◆ **Goal of the exercise**
Every line of the material is to be set down exactly as written.

[Extracted information Boundary: Start]

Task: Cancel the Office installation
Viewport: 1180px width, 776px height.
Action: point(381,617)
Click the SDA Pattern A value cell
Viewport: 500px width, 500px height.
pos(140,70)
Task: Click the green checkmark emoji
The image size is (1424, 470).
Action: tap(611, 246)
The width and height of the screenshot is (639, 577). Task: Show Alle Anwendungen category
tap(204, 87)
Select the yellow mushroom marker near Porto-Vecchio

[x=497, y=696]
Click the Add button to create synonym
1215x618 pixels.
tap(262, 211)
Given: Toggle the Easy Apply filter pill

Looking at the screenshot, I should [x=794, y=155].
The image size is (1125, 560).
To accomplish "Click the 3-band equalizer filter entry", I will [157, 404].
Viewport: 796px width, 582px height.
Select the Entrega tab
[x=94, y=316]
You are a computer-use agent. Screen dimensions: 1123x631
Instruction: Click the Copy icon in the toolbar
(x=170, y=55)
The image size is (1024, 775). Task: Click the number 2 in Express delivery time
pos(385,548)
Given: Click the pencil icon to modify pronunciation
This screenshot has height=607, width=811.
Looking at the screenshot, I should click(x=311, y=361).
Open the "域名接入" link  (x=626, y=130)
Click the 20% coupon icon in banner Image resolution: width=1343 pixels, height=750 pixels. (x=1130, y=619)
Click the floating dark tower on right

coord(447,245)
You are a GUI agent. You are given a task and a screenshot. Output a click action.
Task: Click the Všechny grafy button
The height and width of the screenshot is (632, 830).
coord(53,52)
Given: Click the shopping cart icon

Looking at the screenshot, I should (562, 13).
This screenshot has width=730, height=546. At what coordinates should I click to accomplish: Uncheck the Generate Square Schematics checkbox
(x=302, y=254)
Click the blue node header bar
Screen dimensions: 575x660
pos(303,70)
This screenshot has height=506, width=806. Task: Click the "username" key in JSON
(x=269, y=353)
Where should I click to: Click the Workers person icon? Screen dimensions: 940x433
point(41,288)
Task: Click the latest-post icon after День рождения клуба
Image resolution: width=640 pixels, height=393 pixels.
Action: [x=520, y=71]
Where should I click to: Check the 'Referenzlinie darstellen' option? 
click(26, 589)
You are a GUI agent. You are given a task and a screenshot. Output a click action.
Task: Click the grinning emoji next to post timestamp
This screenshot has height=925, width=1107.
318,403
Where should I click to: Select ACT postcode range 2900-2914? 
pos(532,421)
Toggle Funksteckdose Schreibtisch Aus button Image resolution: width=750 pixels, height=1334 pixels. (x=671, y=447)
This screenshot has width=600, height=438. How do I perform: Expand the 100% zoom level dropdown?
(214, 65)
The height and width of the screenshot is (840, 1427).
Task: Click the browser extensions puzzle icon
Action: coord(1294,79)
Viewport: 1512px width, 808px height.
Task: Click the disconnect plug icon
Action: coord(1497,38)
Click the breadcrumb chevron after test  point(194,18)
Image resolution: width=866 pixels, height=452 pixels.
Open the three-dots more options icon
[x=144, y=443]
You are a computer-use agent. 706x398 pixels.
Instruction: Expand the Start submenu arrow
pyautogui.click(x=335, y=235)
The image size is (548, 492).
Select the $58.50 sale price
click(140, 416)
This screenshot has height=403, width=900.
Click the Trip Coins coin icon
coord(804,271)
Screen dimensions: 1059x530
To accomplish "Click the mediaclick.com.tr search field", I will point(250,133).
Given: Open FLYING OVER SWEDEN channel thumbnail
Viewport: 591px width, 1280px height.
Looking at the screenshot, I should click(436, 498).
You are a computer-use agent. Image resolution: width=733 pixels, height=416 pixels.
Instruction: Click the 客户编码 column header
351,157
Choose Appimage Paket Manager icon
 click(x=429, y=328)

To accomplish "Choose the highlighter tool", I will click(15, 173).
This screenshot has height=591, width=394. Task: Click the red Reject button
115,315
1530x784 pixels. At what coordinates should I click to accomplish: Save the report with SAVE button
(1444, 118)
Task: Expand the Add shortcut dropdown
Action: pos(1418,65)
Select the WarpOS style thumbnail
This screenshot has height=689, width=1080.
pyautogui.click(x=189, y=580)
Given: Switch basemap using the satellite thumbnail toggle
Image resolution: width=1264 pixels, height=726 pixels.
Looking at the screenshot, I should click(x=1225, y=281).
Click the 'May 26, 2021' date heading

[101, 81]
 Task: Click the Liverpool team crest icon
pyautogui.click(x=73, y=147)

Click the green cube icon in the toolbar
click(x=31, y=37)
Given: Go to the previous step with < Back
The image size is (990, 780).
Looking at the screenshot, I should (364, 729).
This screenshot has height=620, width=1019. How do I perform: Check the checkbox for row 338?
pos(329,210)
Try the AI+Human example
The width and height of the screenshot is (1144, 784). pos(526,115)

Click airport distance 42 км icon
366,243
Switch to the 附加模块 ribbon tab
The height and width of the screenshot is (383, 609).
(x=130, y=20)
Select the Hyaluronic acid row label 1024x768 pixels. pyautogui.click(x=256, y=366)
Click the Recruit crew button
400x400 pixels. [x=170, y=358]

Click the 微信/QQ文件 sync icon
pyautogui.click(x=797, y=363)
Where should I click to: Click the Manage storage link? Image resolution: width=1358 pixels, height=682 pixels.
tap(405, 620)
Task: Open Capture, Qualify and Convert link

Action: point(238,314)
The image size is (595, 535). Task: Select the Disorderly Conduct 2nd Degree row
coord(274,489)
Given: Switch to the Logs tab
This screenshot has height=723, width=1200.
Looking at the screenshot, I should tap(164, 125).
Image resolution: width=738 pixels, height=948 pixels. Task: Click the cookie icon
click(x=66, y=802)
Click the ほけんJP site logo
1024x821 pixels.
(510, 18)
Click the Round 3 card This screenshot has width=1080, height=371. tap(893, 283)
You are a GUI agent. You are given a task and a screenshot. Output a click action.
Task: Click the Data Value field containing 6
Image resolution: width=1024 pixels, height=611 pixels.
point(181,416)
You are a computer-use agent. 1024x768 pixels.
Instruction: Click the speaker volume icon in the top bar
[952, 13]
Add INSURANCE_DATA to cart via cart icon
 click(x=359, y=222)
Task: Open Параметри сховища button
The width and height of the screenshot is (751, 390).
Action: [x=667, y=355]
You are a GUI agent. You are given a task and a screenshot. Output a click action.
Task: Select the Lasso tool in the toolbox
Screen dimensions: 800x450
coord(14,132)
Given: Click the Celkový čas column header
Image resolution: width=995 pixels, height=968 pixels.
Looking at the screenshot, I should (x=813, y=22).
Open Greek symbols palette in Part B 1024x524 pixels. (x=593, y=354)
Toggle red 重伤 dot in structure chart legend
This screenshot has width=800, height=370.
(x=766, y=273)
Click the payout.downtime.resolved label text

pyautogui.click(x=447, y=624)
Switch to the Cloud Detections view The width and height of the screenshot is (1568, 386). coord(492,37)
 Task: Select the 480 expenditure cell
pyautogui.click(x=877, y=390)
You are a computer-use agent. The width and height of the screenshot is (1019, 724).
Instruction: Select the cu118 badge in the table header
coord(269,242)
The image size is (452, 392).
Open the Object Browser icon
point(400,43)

[Extracted information Boundary: End]

◆ **Output of the exercise**
Task: Cancel the Office installation
Viewport: 1180px width, 776px height.
Action: point(381,617)
Click the SDA Pattern A value cell
Viewport: 500px width, 500px height.
pos(140,70)
Task: Click the green checkmark emoji
The image size is (1424, 470).
Action: tap(611, 246)
The width and height of the screenshot is (639, 577). Task: Show Alle Anwendungen category
tap(204, 87)
Select the yellow mushroom marker near Porto-Vecchio

[x=497, y=696]
Click the Add button to create synonym
1215x618 pixels.
tap(262, 211)
Given: Toggle the Easy Apply filter pill

Looking at the screenshot, I should [x=794, y=155].
The image size is (1125, 560).
To accomplish "Click the 3-band equalizer filter entry", I will [157, 404].
Viewport: 796px width, 582px height.
Select the Entrega tab
[x=94, y=316]
You are a computer-use agent. Screen dimensions: 1123x631
Instruction: Click the Copy icon in the toolbar
(x=170, y=55)
The image size is (1024, 775). Task: Click the number 2 in Express delivery time
pos(385,548)
Given: Click the pencil icon to modify pronunciation
This screenshot has height=607, width=811.
Looking at the screenshot, I should click(x=311, y=361).
Open the "域名接入" link  (x=626, y=130)
Click the 20% coupon icon in banner Image resolution: width=1343 pixels, height=750 pixels. (x=1130, y=619)
Click the floating dark tower on right

coord(447,245)
You are a GUI agent. You are given a task and a screenshot. Output a click action.
Task: Click the Všechny grafy button
The height and width of the screenshot is (632, 830).
coord(53,52)
Given: Click the shopping cart icon

Looking at the screenshot, I should (562, 13).
This screenshot has width=730, height=546. At what coordinates should I click to accomplish: Uncheck the Generate Square Schematics checkbox
(x=302, y=254)
Click the blue node header bar
Screen dimensions: 575x660
pos(303,70)
This screenshot has height=506, width=806. Task: Click the "username" key in JSON
(x=269, y=353)
Where should I click to: Click the Workers person icon? Screen dimensions: 940x433
point(41,288)
Task: Click the latest-post icon after День рождения клуба
Image resolution: width=640 pixels, height=393 pixels.
Action: [x=520, y=71]
Where should I click to: Check the 'Referenzlinie darstellen' option? 
click(26, 589)
You are a GUI agent. You are given a task and a screenshot. Output a click action.
Task: Click the grinning emoji next to post timestamp
This screenshot has height=925, width=1107.
318,403
Where should I click to: Select ACT postcode range 2900-2914? 
pos(532,421)
Toggle Funksteckdose Schreibtisch Aus button Image resolution: width=750 pixels, height=1334 pixels. (x=671, y=447)
This screenshot has width=600, height=438. How do I perform: Expand the 100% zoom level dropdown?
(214, 65)
The height and width of the screenshot is (840, 1427).
Task: Click the browser extensions puzzle icon
Action: coord(1294,79)
Viewport: 1512px width, 808px height.
Task: Click the disconnect plug icon
Action: coord(1497,38)
Click the breadcrumb chevron after test  point(194,18)
Image resolution: width=866 pixels, height=452 pixels.
Open the three-dots more options icon
[x=144, y=443]
You are a computer-use agent. 706x398 pixels.
Instruction: Expand the Start submenu arrow
pyautogui.click(x=335, y=235)
The image size is (548, 492).
Select the $58.50 sale price
click(140, 416)
This screenshot has height=403, width=900.
Click the Trip Coins coin icon
coord(804,271)
Screen dimensions: 1059x530
To accomplish "Click the mediaclick.com.tr search field", I will point(250,133).
Given: Open FLYING OVER SWEDEN channel thumbnail
Viewport: 591px width, 1280px height.
Looking at the screenshot, I should click(436, 498).
You are a computer-use agent. Image resolution: width=733 pixels, height=416 pixels.
Instruction: Click the 客户编码 column header
351,157
Choose Appimage Paket Manager icon
 click(x=429, y=328)

To accomplish "Choose the highlighter tool", I will click(15, 173).
This screenshot has height=591, width=394. Task: Click the red Reject button
115,315
1530x784 pixels. At what coordinates should I click to accomplish: Save the report with SAVE button
(1444, 118)
Task: Expand the Add shortcut dropdown
Action: pos(1418,65)
Select the WarpOS style thumbnail
This screenshot has height=689, width=1080.
pyautogui.click(x=189, y=580)
Given: Switch basemap using the satellite thumbnail toggle
Image resolution: width=1264 pixels, height=726 pixels.
Looking at the screenshot, I should click(x=1225, y=281).
Click the 'May 26, 2021' date heading

[101, 81]
 Task: Click the Liverpool team crest icon
pyautogui.click(x=73, y=147)

Click the green cube icon in the toolbar
click(x=31, y=37)
Given: Go to the previous step with < Back
The image size is (990, 780).
Looking at the screenshot, I should (364, 729).
This screenshot has height=620, width=1019. How do I perform: Check the checkbox for row 338?
pos(329,210)
Try the AI+Human example
The width and height of the screenshot is (1144, 784). pos(526,115)

Click airport distance 42 км icon
366,243
Switch to the 附加模块 ribbon tab
The height and width of the screenshot is (383, 609).
(x=130, y=20)
Select the Hyaluronic acid row label 1024x768 pixels. pyautogui.click(x=256, y=366)
Click the Recruit crew button
400x400 pixels. [x=170, y=358]

Click the 微信/QQ文件 sync icon
pyautogui.click(x=797, y=363)
Where should I click to: Click the Manage storage link? Image resolution: width=1358 pixels, height=682 pixels.
tap(405, 620)
Task: Open Capture, Qualify and Convert link

Action: point(238,314)
The image size is (595, 535). Task: Select the Disorderly Conduct 2nd Degree row
coord(274,489)
Given: Switch to the Logs tab
This screenshot has height=723, width=1200.
Looking at the screenshot, I should tap(164, 125).
Image resolution: width=738 pixels, height=948 pixels. Task: Click the cookie icon
click(x=66, y=802)
Click the ほけんJP site logo
1024x821 pixels.
(510, 18)
Click the Round 3 card This screenshot has width=1080, height=371. tap(893, 283)
You are a GUI agent. You are given a task and a screenshot. Output a click action.
Task: Click the Data Value field containing 6
Image resolution: width=1024 pixels, height=611 pixels.
point(181,416)
You are a computer-use agent. 1024x768 pixels.
Instruction: Click the speaker volume icon in the top bar
[952, 13]
Add INSURANCE_DATA to cart via cart icon
 click(x=359, y=222)
Task: Open Параметри сховища button
The width and height of the screenshot is (751, 390).
Action: [x=667, y=355]
You are a GUI agent. You are given a task and a screenshot. Output a click action.
Task: Select the Lasso tool in the toolbox
Screen dimensions: 800x450
coord(14,132)
Given: Click the Celkový čas column header
Image resolution: width=995 pixels, height=968 pixels.
Looking at the screenshot, I should (x=813, y=22).
Open Greek symbols palette in Part B 1024x524 pixels. (x=593, y=354)
Toggle red 重伤 dot in structure chart legend
This screenshot has width=800, height=370.
(x=766, y=273)
Click the payout.downtime.resolved label text

pyautogui.click(x=447, y=624)
Switch to the Cloud Detections view The width and height of the screenshot is (1568, 386). coord(492,37)
 Task: Select the 480 expenditure cell
pyautogui.click(x=877, y=390)
You are a computer-use agent. The width and height of the screenshot is (1019, 724).
Instruction: Select the cu118 badge in the table header
coord(269,242)
The image size is (452, 392).
Open the Object Browser icon
point(400,43)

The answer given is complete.